When lawyers are duking it out, generally neither side can be taken totally at face value, since they are going to only present one side of an adversarial situation.
That said, it certainly seems that the University of Mississippi has stolen a page out of former Gov. Haley Barbour’s playbook when it comes to trying to fend off requests for public records.
Ole Miss has told the attorney for former Rebel football coach Houston Nutt that he will have to cough up more than $25,000 if he wants the university to hand over five years of cellphone logs from another, recently departed Rebel coach, Hugh Freeze.
Nutt’s attorney, Thomas Mars, says he needs those records to further shore up his client’s claim that Freeze defamed Nutt by falsely telling reporters and recruits that most of the NCAA’s allegations of cheating against the school occurred during Nutt’s tenure as head coach.
A small slice of those cellphone logs was instrumental in exposing the sex scandal that led a couple of weeks ago to Freeze’s sudden resignation.
But a school attorney told Mars that before the university gives Nutt or his counsel more of those records, it will need to have outside counsel review them to see what the school has to turn over and what it can or must redact. And, of course, outside counsel isn’t cheap, thus the $25,000 price tag.
This is reminiscent of the ploy Barbour used, while he was governor and weighing a possible run for president, and the national news media came digging.
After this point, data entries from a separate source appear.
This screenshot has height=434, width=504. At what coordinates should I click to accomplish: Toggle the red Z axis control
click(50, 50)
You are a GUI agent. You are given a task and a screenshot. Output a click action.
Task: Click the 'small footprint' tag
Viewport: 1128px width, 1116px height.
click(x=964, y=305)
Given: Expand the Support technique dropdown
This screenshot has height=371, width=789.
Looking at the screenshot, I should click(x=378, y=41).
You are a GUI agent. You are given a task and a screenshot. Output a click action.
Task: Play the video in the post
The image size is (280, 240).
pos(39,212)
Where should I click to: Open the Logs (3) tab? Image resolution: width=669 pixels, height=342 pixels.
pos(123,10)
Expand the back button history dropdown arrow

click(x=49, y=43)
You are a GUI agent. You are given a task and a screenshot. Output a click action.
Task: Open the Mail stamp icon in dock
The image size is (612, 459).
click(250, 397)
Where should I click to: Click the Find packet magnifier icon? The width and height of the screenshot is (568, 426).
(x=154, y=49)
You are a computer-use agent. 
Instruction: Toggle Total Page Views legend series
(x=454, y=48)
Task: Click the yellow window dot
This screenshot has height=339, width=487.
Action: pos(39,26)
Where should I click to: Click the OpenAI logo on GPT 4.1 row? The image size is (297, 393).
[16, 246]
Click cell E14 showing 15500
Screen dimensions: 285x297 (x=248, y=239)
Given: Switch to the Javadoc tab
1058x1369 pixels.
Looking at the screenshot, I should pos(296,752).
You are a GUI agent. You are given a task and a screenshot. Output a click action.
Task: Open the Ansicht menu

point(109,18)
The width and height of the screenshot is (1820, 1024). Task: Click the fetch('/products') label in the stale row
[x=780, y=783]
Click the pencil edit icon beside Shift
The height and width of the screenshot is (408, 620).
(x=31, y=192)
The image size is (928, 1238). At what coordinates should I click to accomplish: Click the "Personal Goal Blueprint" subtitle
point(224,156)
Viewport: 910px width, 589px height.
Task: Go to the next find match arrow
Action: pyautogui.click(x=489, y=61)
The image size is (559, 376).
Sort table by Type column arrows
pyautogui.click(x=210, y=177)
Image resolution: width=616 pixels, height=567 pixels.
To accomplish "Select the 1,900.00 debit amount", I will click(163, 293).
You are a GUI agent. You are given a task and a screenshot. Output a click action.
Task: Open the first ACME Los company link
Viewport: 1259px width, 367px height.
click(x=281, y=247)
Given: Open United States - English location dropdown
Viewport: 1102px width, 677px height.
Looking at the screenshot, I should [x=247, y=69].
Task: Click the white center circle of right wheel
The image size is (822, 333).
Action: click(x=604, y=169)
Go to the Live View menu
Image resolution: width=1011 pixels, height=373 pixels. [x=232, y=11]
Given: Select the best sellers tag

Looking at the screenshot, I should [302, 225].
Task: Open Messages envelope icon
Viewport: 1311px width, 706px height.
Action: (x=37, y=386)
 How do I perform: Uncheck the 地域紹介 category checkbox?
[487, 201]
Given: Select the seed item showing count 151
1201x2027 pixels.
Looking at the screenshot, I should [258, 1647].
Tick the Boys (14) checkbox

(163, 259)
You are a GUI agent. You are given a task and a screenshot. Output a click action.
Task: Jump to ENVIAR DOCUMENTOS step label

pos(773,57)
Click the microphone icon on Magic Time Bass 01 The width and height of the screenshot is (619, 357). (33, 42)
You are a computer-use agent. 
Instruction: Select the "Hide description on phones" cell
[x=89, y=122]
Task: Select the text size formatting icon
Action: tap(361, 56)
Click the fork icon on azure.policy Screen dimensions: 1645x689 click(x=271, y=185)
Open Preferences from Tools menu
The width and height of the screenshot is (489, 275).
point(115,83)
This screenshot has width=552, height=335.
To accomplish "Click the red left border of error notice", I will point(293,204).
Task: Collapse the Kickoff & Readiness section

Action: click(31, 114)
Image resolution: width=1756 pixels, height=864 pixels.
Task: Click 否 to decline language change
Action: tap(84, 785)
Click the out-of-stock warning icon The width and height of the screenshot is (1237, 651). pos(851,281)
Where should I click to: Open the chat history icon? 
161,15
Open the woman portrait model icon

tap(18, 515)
When the magazine Mother Jones made a public records request for all of Barbour’s official emails, calendars, call logs and travel records as governor, his staff told the publication it would have to make a down payment of $60,000 — with a possible final cost of $200,000 — to get the documentation because of all of the time and people, including $175-an-hour attorneys, involved in the retrieval, review and permissible redacting of the records.
Subsequently, in an effort to combat such stonewalling, the state Ethics Commission, which enforces the Public Records Act, established a rule that said an agency can only charge what it costs for the lowest-paid employee to perform the required tasks to comply with the records request.
It’s unclear what the university thinks is redactable from the list of phone numbers Freeze called on his university-issued cellphone. Perhaps the phone numbers of recruits and players are exempt under federal privacy laws that protect student records.
Even if that’s the case, though, it wouldn’t take an attorney to match up the Freeze-dialed phone numbers with those of current or former students. There’s probably a computer program that could do it. If not, any modestly paid clerk could do the tedious comparison.
Mars has threatened to take the university to court if it keeps up with what he claims is a stalling tactic. It sounds as if he has a good case.